A force de déception, ce père de six enfants a fini par « changer d’idée » et à s’intéresser aux théories diffusées sur Radio Biafra par Nnamdi Kanu, le leader du Peuple indigène du Biafra (IPOB). Le mouvement, fondé en 2012, a pris le relais d’autres groupes pro-sécession en perte de vitesse dans la région. Maïs « l’agitation pacifique » prônée par le militant séparatiste s’est heurtée à la résistance des autorités fédérales, soucieuses d’éviter toute réminiscence de la sanglante guerre civile qui fit au moins un million de morts de 1967 à 1970.
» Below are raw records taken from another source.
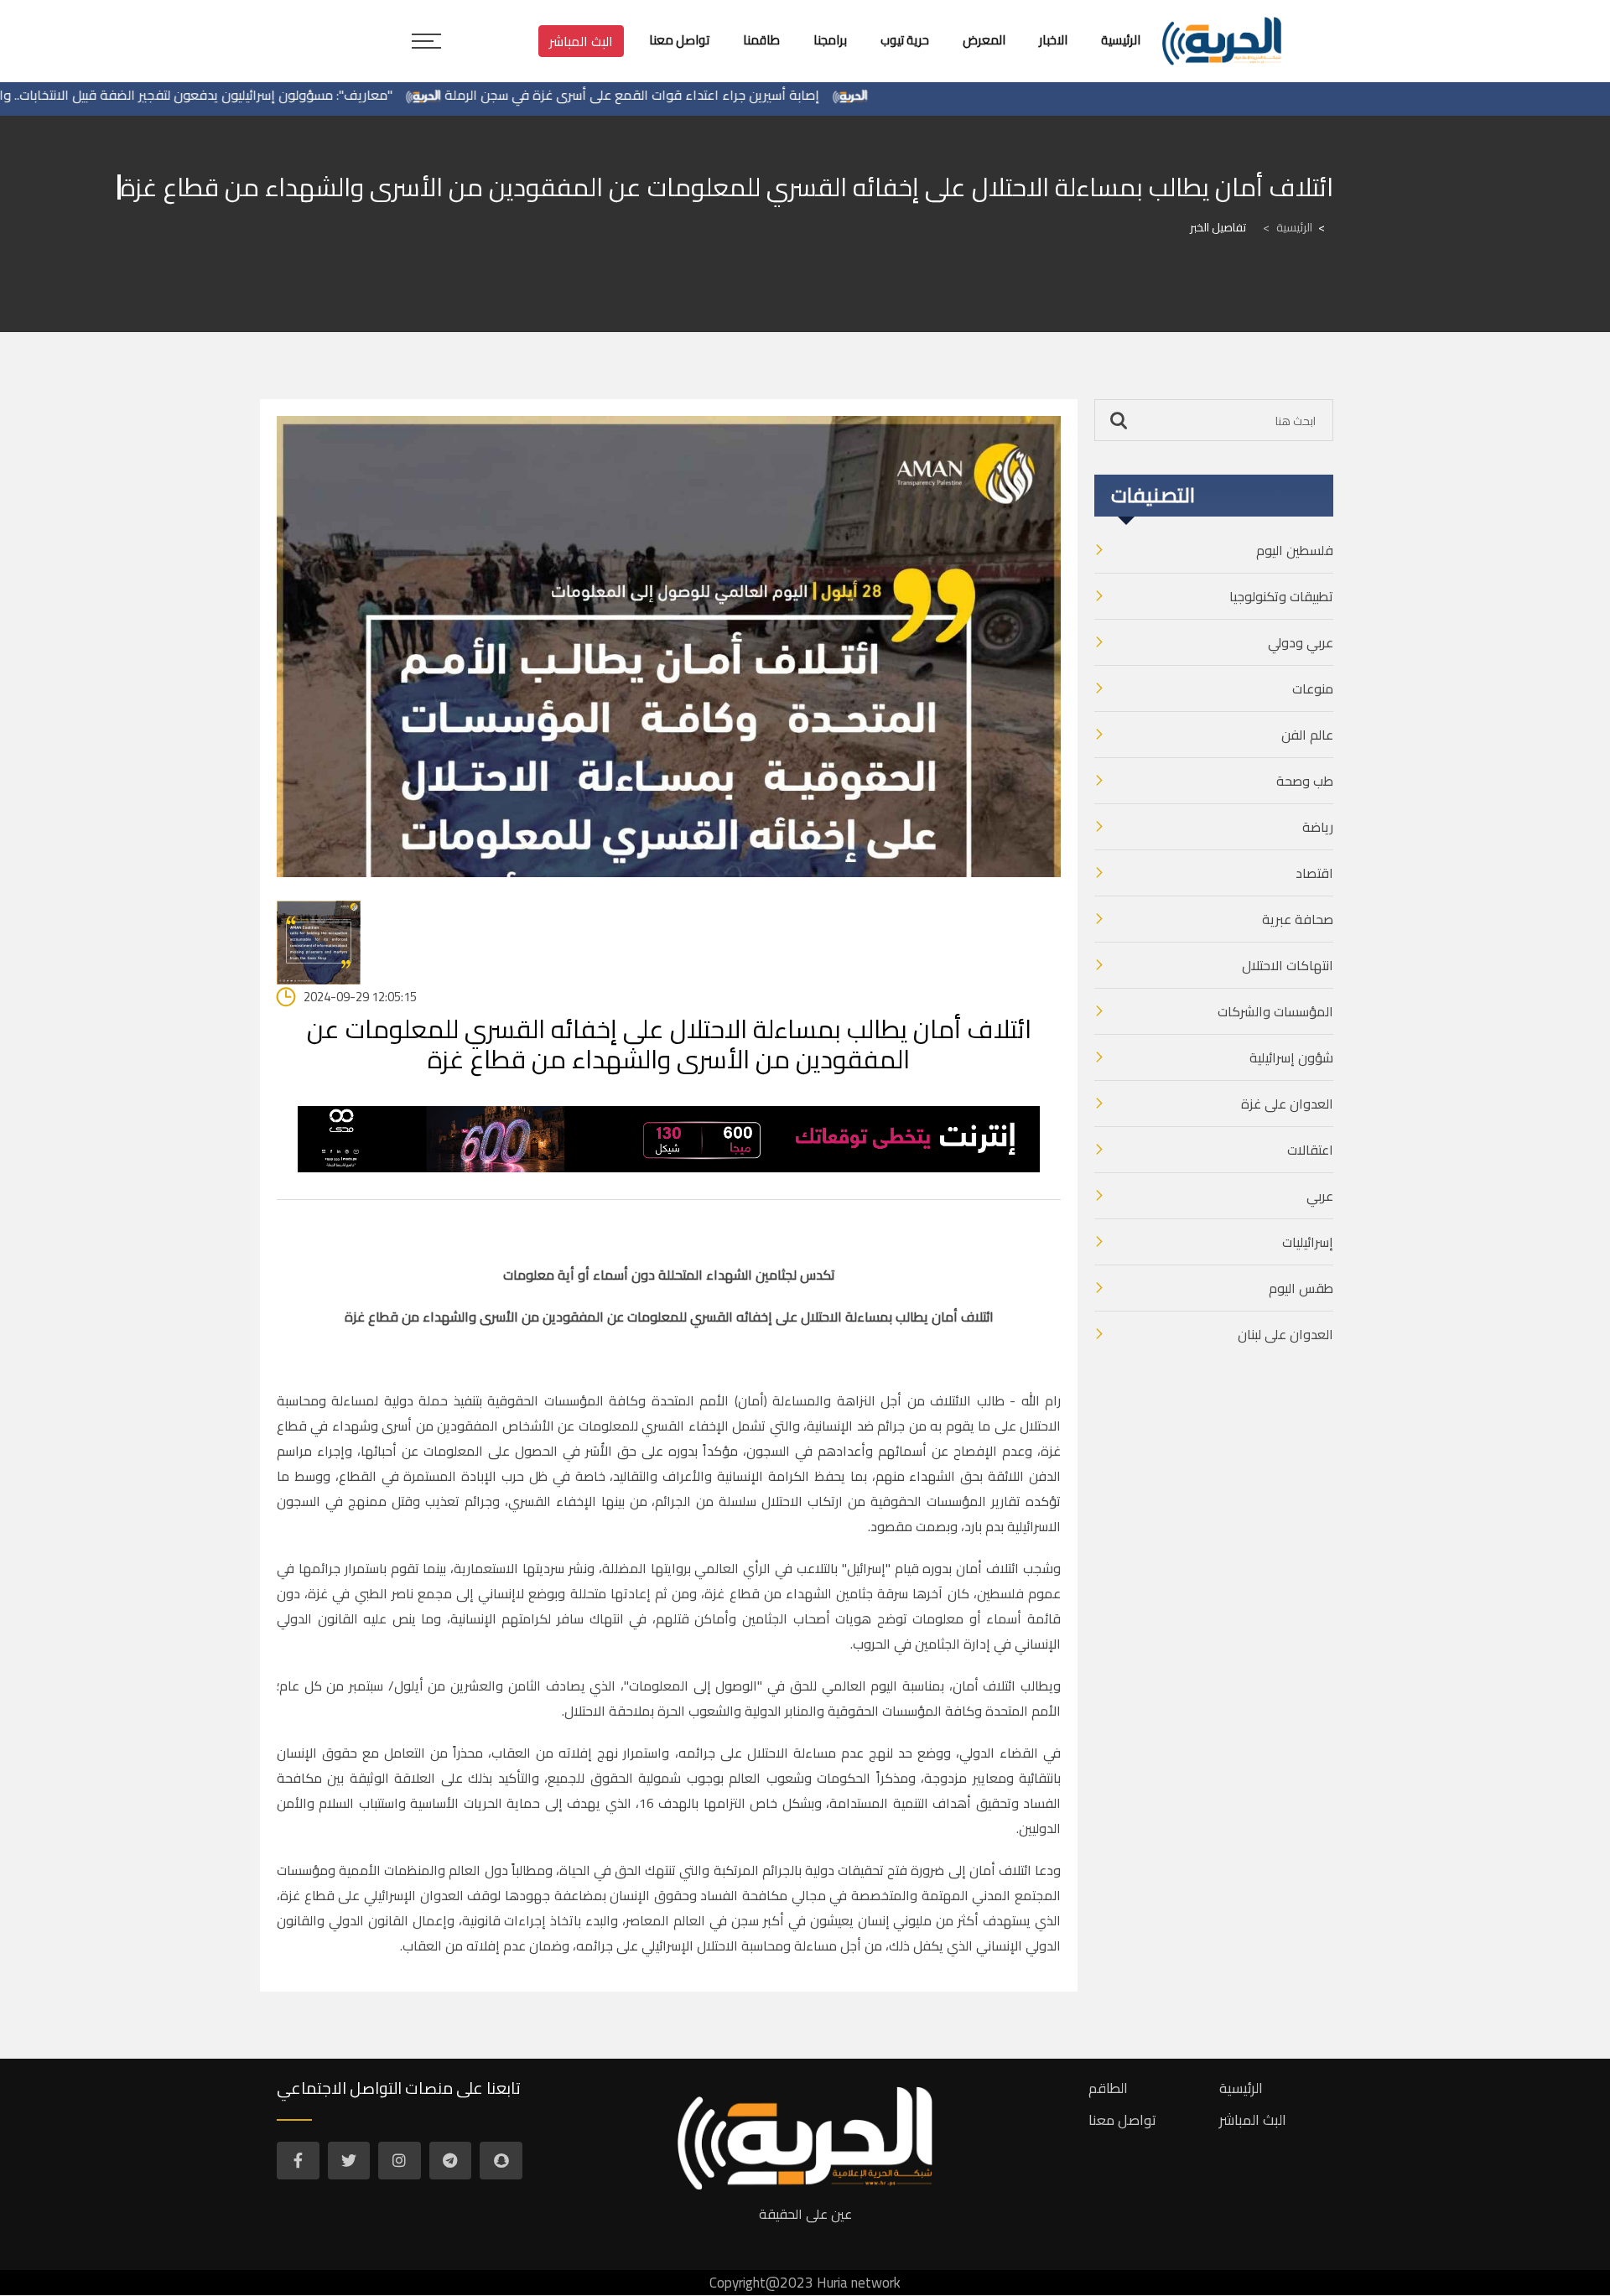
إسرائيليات (1307, 1241)
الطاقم (1108, 2088)
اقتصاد (1314, 873)
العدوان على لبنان (1285, 1334)
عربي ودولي (1300, 642)
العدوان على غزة (1287, 1103)
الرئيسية (1287, 227)
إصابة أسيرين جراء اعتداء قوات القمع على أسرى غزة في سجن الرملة (692, 94)
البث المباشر (581, 41)
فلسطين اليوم (1294, 550)
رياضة (1317, 826)
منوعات (1312, 688)
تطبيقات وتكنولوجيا (1281, 596)
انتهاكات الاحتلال (1287, 965)
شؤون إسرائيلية (1291, 1057)
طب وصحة (1304, 780)
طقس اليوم (1301, 1288)
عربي (1319, 1195)
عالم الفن (1307, 734)
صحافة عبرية (1297, 919)
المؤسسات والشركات (1275, 1011)
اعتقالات (1310, 1149)
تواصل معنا (1122, 2119)
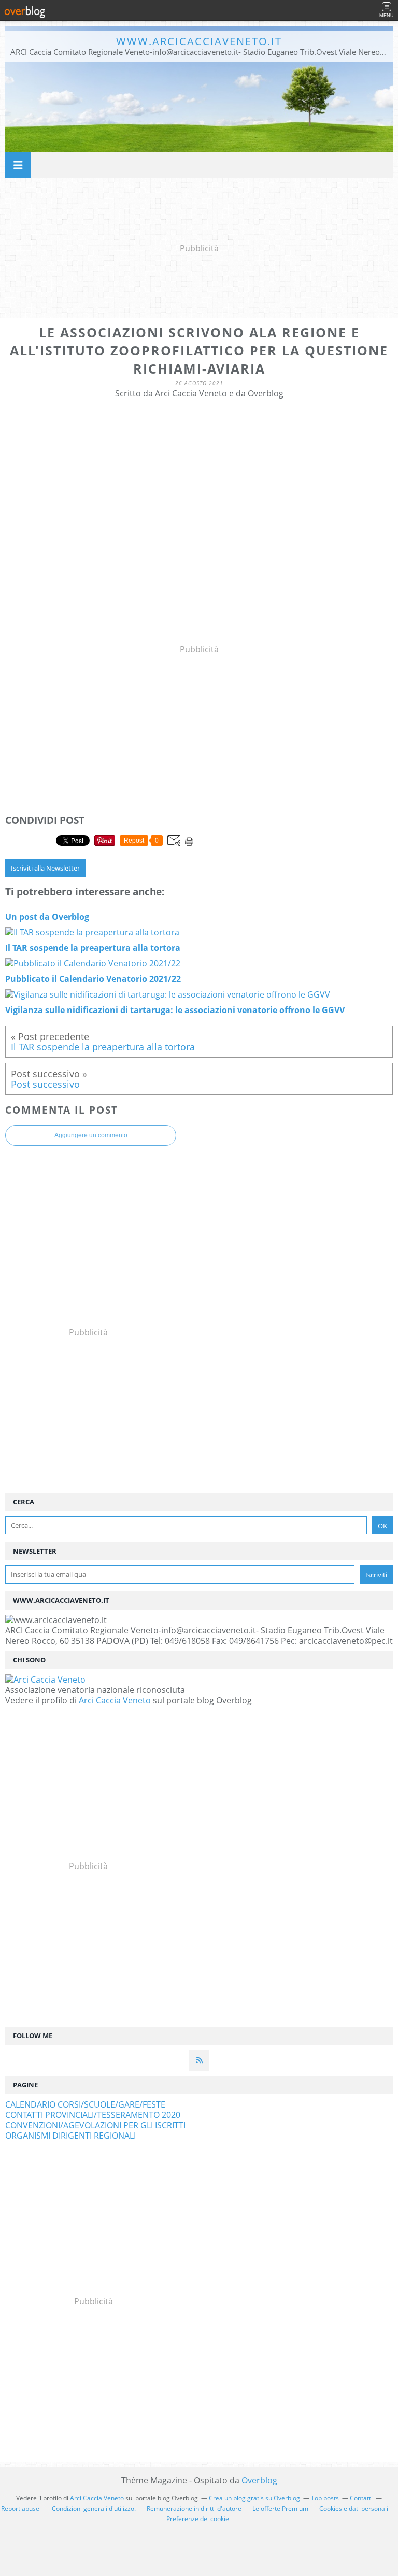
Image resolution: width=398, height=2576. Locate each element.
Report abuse (21, 2508)
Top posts (325, 2498)
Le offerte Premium (280, 2508)
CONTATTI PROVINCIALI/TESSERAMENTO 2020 (92, 2114)
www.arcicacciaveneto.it (199, 41)
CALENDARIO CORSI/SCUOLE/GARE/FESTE (85, 2104)
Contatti (361, 2498)
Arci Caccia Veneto (115, 1700)
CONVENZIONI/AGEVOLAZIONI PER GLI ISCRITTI (95, 2125)
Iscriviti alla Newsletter (45, 868)
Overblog (259, 2480)
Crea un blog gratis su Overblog (254, 2498)
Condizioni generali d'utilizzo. (94, 2508)
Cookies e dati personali (353, 2508)
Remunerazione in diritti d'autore (194, 2508)
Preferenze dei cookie (197, 2518)
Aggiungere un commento (90, 1135)
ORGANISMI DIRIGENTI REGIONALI (70, 2135)
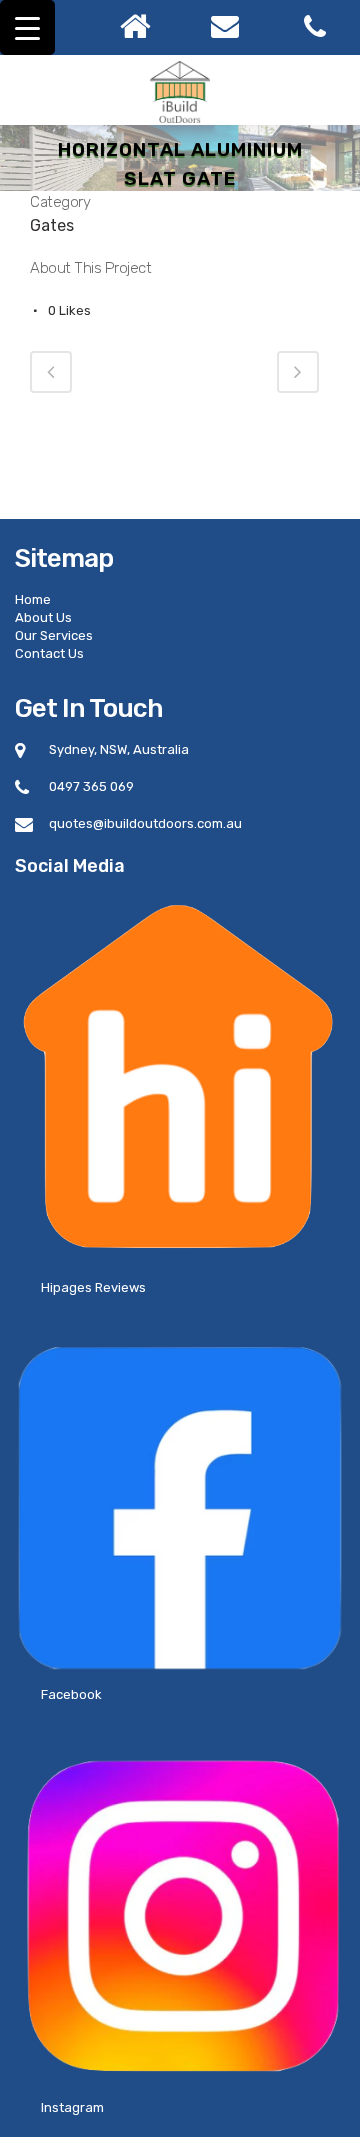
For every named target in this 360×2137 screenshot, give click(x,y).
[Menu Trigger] (27, 27)
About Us (43, 617)
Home (33, 599)
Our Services (54, 635)
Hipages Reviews (93, 1287)
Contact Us (49, 653)
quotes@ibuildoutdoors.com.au (145, 823)
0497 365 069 (91, 786)
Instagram (72, 2107)
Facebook (71, 1694)
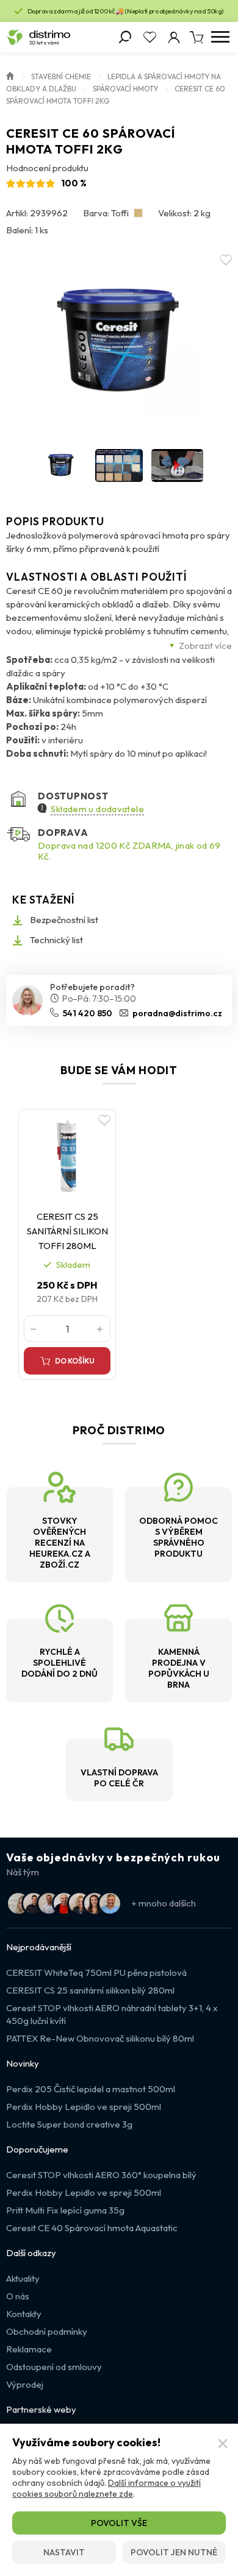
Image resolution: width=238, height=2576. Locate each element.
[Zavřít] (223, 2444)
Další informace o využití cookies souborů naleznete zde (106, 2488)
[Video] (177, 465)
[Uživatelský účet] (174, 37)
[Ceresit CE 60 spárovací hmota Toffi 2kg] (119, 342)
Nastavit (64, 2552)
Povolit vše (119, 2523)
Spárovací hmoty (125, 88)
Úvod (10, 75)
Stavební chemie (61, 76)
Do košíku (75, 1360)
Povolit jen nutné (174, 2552)
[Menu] (220, 37)
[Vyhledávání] (125, 37)
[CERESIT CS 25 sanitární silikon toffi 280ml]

Après une cavale de quatre ans entre Israël et le Royaume-Uni, Nnamdi Kanu a été « intercepté » par les autorités en juin 2021

Arrêté une première fois en octobre 2015, Nnamdi Kanu est emprisonné pendant plus d’un an, avant d’être remis en liberté conditionnelle dans l’attente de son procès. En avril 2017, il prend la fuite après l’attaque et la destruction de sa maison par les forces de sécurité. La même année, l’IPOB est classé « organisation terroriste » par le Nigéria. Après une cavale de quatre ans entre Israël et le Royaume-Uni, le chef séparatiste est de nouveau « intercepté » par les services nigériens en juin 2021.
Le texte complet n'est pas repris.